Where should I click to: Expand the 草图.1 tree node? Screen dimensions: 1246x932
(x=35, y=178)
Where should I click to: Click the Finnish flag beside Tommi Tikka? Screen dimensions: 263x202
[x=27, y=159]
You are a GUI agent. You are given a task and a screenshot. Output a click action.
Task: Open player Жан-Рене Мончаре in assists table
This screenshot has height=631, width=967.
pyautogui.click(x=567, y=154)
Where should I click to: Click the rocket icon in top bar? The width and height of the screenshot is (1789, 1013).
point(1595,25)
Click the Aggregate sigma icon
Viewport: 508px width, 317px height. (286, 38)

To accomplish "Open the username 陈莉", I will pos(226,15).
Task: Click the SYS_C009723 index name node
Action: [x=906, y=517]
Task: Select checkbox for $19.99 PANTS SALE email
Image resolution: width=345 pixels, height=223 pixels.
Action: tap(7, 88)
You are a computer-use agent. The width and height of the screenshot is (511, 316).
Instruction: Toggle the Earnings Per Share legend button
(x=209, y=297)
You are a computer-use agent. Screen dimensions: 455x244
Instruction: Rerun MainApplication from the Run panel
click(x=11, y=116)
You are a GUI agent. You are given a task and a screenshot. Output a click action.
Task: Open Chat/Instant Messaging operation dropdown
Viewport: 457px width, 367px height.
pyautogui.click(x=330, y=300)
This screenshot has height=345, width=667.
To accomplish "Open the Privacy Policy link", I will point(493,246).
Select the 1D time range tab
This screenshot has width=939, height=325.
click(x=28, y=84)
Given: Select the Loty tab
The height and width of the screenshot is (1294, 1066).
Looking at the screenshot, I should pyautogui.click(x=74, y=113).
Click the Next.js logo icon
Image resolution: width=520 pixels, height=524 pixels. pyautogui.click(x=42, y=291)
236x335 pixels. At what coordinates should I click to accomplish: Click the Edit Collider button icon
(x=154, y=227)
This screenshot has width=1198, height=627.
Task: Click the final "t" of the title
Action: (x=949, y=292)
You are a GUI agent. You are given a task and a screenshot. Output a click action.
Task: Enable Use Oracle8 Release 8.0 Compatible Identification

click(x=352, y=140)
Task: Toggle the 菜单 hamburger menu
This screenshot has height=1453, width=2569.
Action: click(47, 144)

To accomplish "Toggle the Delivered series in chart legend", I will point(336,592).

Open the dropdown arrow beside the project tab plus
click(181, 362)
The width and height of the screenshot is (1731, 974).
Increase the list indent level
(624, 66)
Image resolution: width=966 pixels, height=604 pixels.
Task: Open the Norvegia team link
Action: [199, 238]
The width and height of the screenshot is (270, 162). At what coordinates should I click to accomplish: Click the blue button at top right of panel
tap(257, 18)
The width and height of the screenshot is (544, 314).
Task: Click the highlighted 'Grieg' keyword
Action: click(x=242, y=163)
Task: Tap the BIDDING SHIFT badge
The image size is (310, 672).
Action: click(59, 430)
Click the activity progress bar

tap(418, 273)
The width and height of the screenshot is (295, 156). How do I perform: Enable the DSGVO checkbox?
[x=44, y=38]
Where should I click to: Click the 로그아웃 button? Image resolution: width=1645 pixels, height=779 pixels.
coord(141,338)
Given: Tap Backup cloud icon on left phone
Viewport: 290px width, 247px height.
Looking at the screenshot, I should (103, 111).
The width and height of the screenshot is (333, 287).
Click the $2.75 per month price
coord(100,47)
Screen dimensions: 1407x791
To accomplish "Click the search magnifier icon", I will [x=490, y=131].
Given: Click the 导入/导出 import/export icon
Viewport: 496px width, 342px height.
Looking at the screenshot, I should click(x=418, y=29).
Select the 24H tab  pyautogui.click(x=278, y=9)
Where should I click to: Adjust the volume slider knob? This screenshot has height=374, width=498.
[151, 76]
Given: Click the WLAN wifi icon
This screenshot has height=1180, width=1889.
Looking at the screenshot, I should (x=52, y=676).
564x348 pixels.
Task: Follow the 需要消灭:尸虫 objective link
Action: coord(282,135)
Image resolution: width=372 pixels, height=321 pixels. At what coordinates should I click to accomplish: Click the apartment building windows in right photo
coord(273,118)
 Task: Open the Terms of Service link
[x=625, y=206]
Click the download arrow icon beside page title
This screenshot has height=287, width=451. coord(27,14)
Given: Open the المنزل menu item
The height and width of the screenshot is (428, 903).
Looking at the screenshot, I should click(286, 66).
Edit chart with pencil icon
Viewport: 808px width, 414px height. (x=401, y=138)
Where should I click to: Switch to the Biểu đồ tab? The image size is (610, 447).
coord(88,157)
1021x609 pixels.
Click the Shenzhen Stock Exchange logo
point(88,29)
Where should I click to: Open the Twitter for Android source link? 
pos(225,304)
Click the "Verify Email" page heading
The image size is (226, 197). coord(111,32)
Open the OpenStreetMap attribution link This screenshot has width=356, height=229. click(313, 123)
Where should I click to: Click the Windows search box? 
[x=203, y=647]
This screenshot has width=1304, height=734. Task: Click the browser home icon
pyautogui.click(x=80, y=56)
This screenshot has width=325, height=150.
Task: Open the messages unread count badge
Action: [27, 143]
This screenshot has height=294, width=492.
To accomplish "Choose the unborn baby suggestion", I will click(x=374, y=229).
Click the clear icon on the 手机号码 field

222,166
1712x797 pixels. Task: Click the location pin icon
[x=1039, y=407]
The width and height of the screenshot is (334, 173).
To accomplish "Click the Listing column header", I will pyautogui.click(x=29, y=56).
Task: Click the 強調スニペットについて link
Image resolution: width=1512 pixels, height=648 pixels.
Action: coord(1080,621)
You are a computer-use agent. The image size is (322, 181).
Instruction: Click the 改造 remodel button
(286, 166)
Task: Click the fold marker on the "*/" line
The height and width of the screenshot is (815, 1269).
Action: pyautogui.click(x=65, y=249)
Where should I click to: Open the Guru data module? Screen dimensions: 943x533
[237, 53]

===============

Copy out the entries above from the line containing "Select the 24H" through the line containing "[x=625, y=206]", both included.

Select the 24H tab  pyautogui.click(x=278, y=9)
Where should I click to: Adjust the volume slider knob? This screenshot has height=374, width=498.
[151, 76]
Given: Click the WLAN wifi icon
This screenshot has height=1180, width=1889.
Looking at the screenshot, I should (x=52, y=676).
564x348 pixels.
Task: Follow the 需要消灭:尸虫 objective link
Action: coord(282,135)
Image resolution: width=372 pixels, height=321 pixels. At what coordinates should I click to accomplish: Click the apartment building windows in right photo
coord(273,118)
 Task: Open the Terms of Service link
[x=625, y=206]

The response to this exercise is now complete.